What insider transaction did BuzzFeed (BZFD) director Janet L. Rolle report?

Janet L. Rolle reported the vesting and settlement of equity awards. A total of 128,056 restricted stock units converted into BuzzFeed Class A common shares, reflecting compensation-related stock delivery rather than any open-market share purchases or sales.

How many BuzzFeed (BZFD) restricted stock units vested for Janet L. Rolle?

A total of 128,056 restricted stock units vested for Janet L. Rolle. These RSUs fully vested on May 26, 2026 and were settled in shares of BuzzFeed’s Class A common stock, delivering previously granted equity compensation into actual shares.

What triggered the accelerated RSU vesting for BuzzFeed (BZFD) director Janet L. Rolle?

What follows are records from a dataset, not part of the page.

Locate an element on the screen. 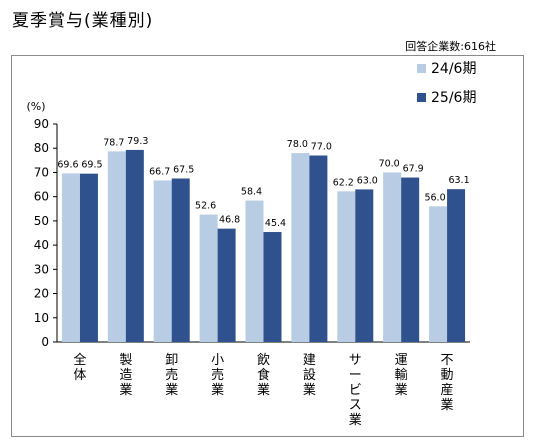 Image resolution: width=536 pixels, height=446 pixels. data-label: 45.4 is located at coordinates (276, 224).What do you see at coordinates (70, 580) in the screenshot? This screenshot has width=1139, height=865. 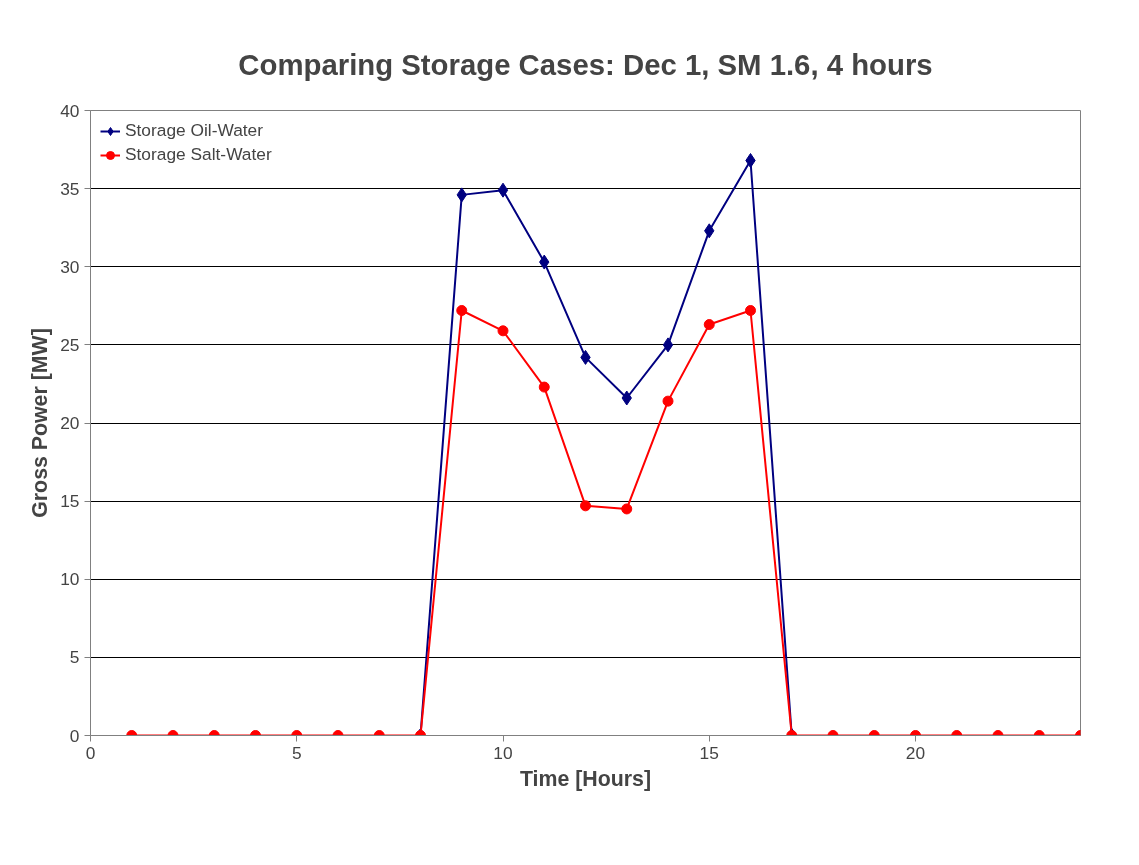 I see `y-tick-label: 10` at bounding box center [70, 580].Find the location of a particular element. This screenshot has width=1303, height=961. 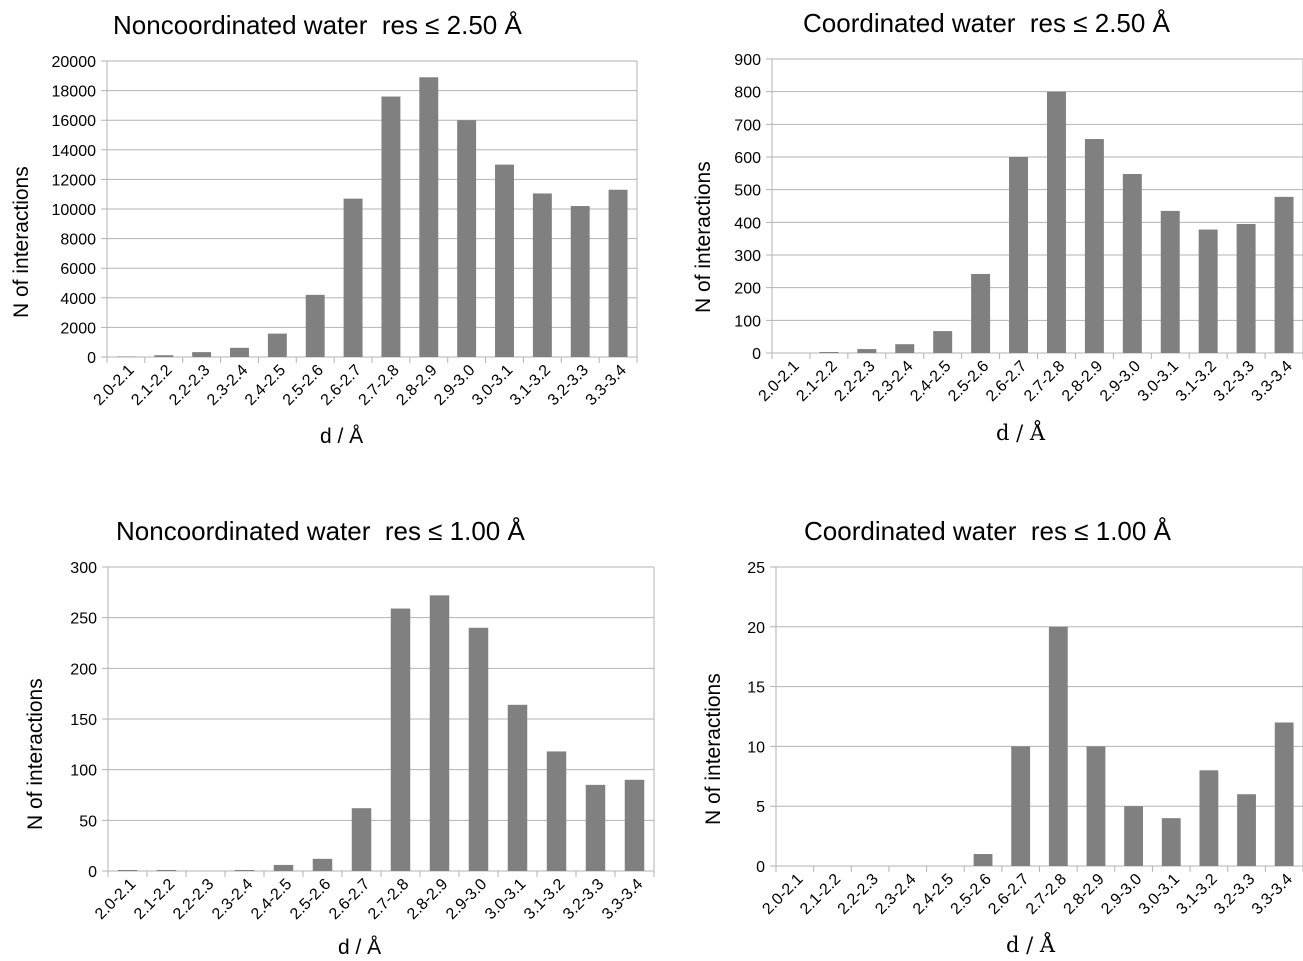

y-tick-label: 14000 is located at coordinates (74, 152).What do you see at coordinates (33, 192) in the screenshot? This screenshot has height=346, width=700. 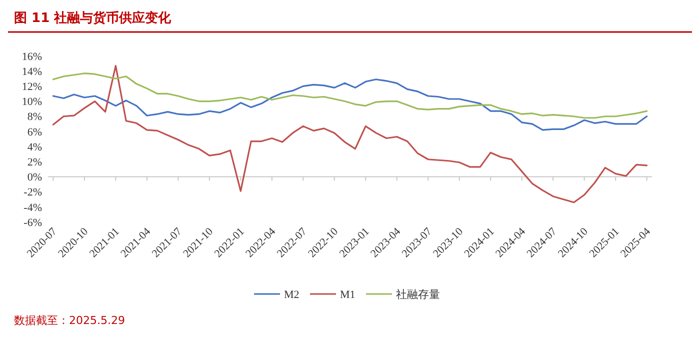 I see `y-tick-label: -2%` at bounding box center [33, 192].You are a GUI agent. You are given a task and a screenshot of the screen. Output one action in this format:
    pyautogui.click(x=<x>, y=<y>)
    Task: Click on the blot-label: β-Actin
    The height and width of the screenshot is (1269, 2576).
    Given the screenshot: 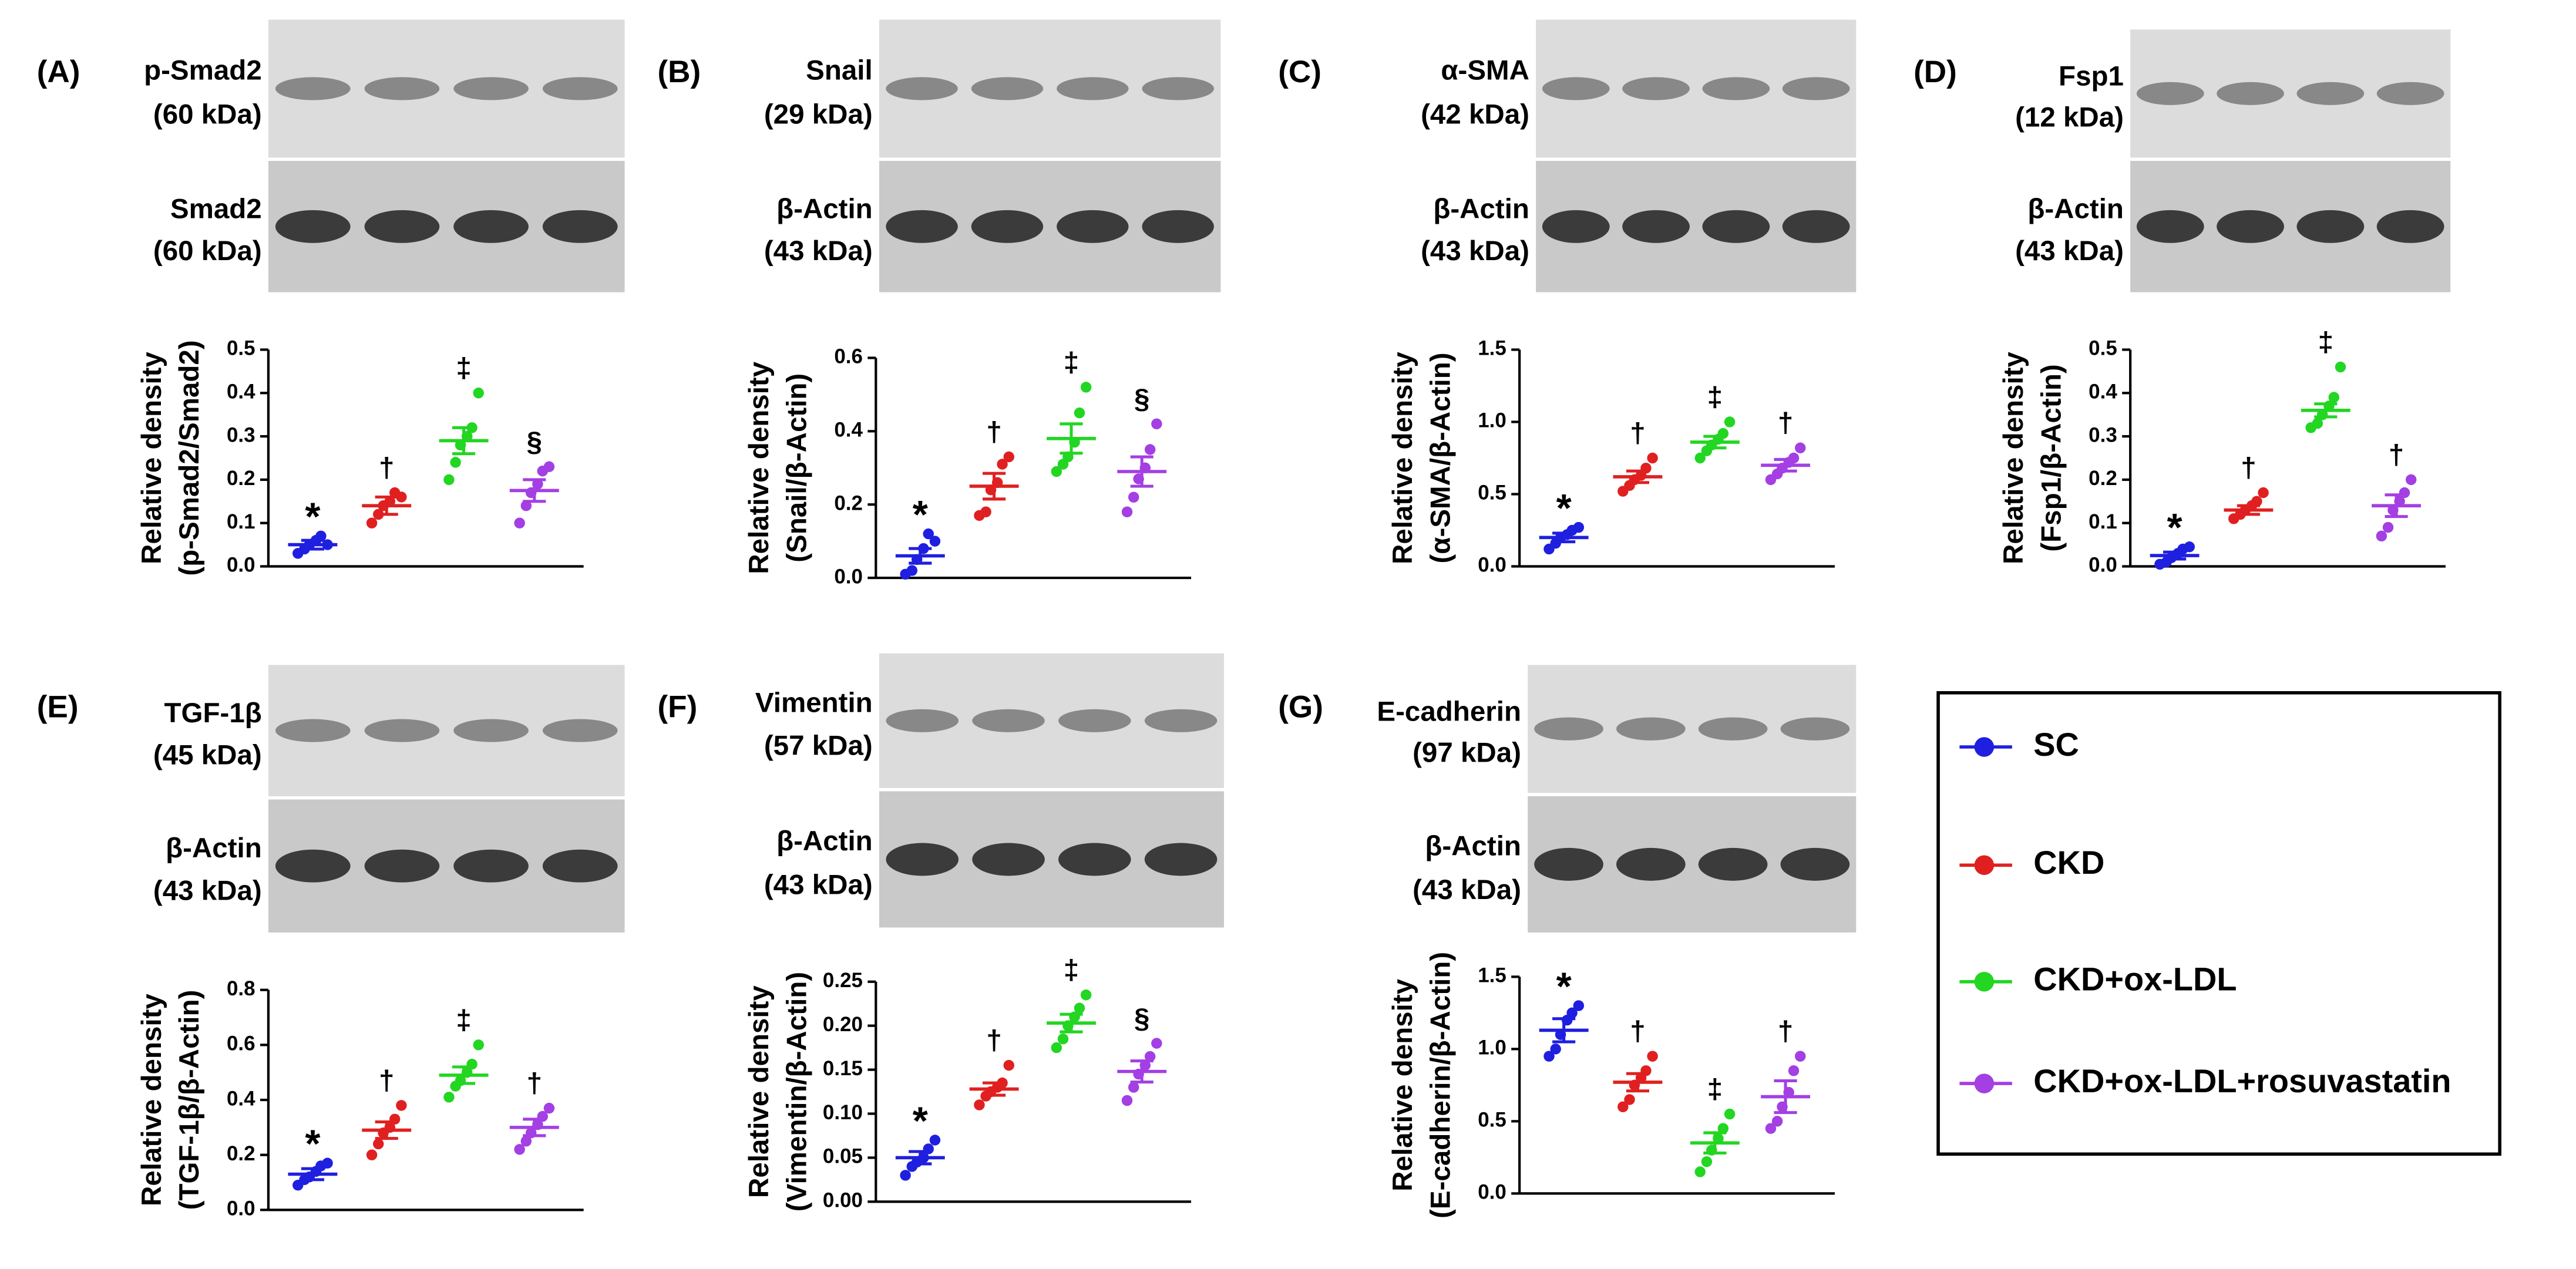 What is the action you would take?
    pyautogui.click(x=824, y=841)
    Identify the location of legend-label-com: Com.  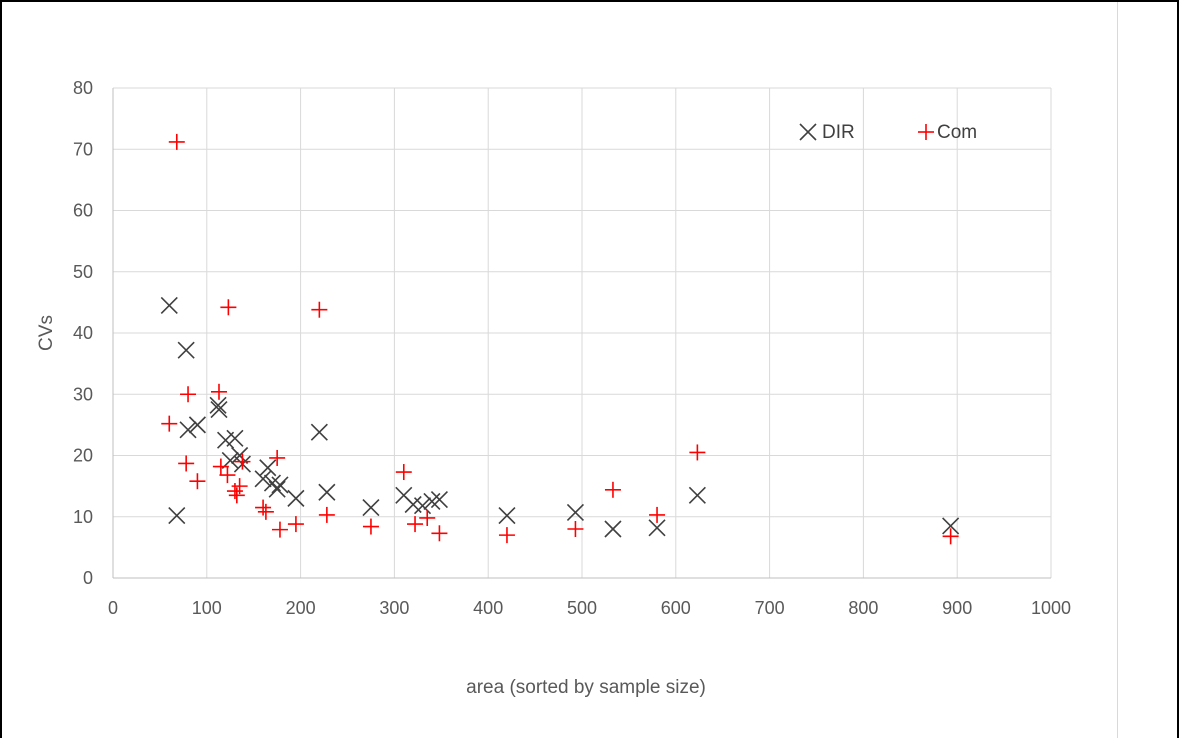
(957, 132).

The accelerated vesting was triggered by a Corporate Transaction under BuzzFeed’s 2021 Equity Incentive Plan. The filing states the RSUs vested in connection with consummation of a transaction defined as a Corporate Transaction in the plan and related award agreement.

Were Janet L. Rolle’s BuzzFeed (BZFD) RSUs settled in cash or stock?

The RSUs were settled in stock, not cash. The filing specifies that 128,056 restricted stock units fully vested on May 26, 2026 and were settled in shares of BuzzFeed’s Class A common stock, converting the awards into actual equity holdings.

Did BuzzFeed (BZFD) director Janet L. Rolle sell any shares in this Form 4 filing?

The Form 4 does not show any open-market share sales. It reports RSU exercises and settlement into Class A common shares, with transaction codes indicating derivative exercises/conversions rather than sales, and a net neutral buy-sell share summary.

What does each BuzzFeed (BZFD) RSU represent for Janet L. Rolle’s award?

Each RSU represents a contingent right to receive one share of BuzzFeed Class A common stock. This right was subject to Janet L. Rolle’s continued status as a service provider until vesting, after which the RSUs were settled in shares.